Enhancing riboflavin yield by elucidating the regulatory role of transcription factor YgzD in Bacillus subtilis
摘要
The integration of traditional strain cultivation with metabolic engineering has enabled the development and successful commercialization of high-yield riboflavin-producing Bacillus subtilis strains. Nevertheless, the mechanism through which dissolved oxygen regulates riboflavin yield in industrial fermentation remains poorly understood. In this study, transcriptome data mining identified a novel transcription factor, YgzD, whose expression is regulated by low-oxygen conditions. RT-qPCR and fusion reporter gene assays confirmed that YgzD expression is activated under low dissolved oxygen. Under low dissolved oxygen conditions, YgzD deficiency significantly upregulates the transcription level of purR, which encodes a repressor of purine metabolism. This indicates that YgzD functions to promote purR expression. Consequently, by modulating purR transcription level, YgzD indirectly regulates the synthesis of GTP, a key precursor for riboflavin biosynthesis. Concurrently, YgzD acts as a negative regulator of alsS, a key gene in central carbon metabolism.
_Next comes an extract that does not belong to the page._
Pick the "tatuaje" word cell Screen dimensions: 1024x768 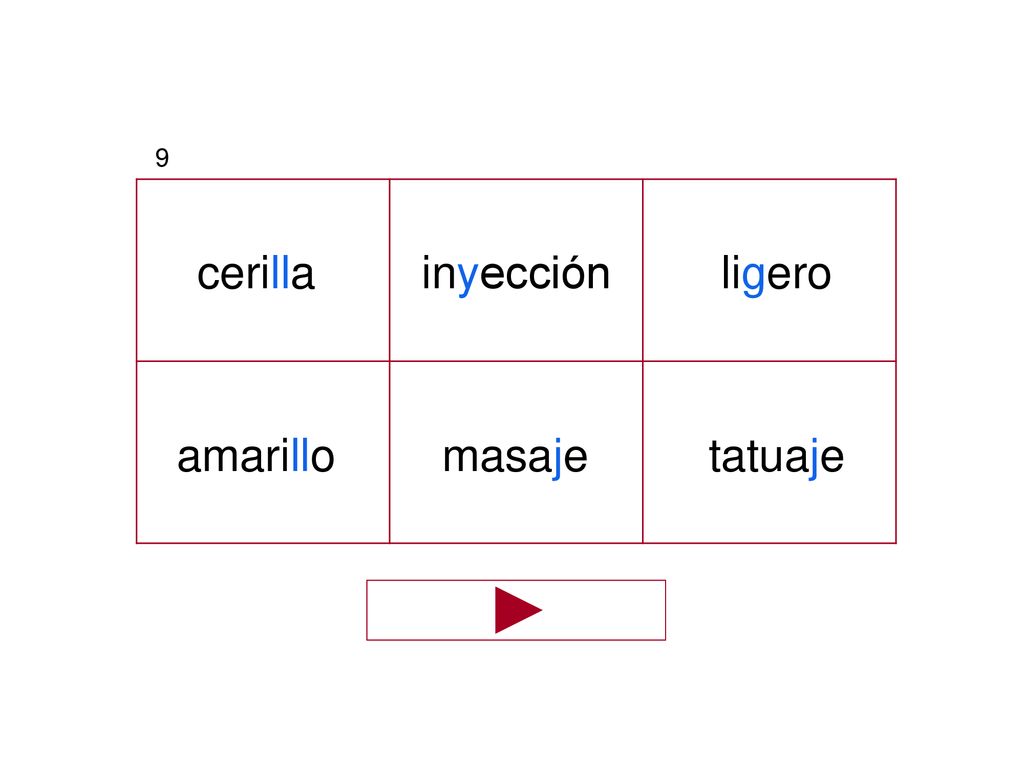tap(769, 452)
Based on these findings, a 5′UTR engineering approach was employed to fine-tune YgzD expression, leading to the identification of optimal 5′UTR-ygzD combinations. The final engineered strain, constructed by integrating a synthetic Srib operon, achieved a riboflavin titer of 11.49 g/L in a 5 L fermenter, representing a 50.39% increase in yield. Elucidating the environmental response mechanisms in engineered strains provides a critical foundation for systematically enhancing their production performance.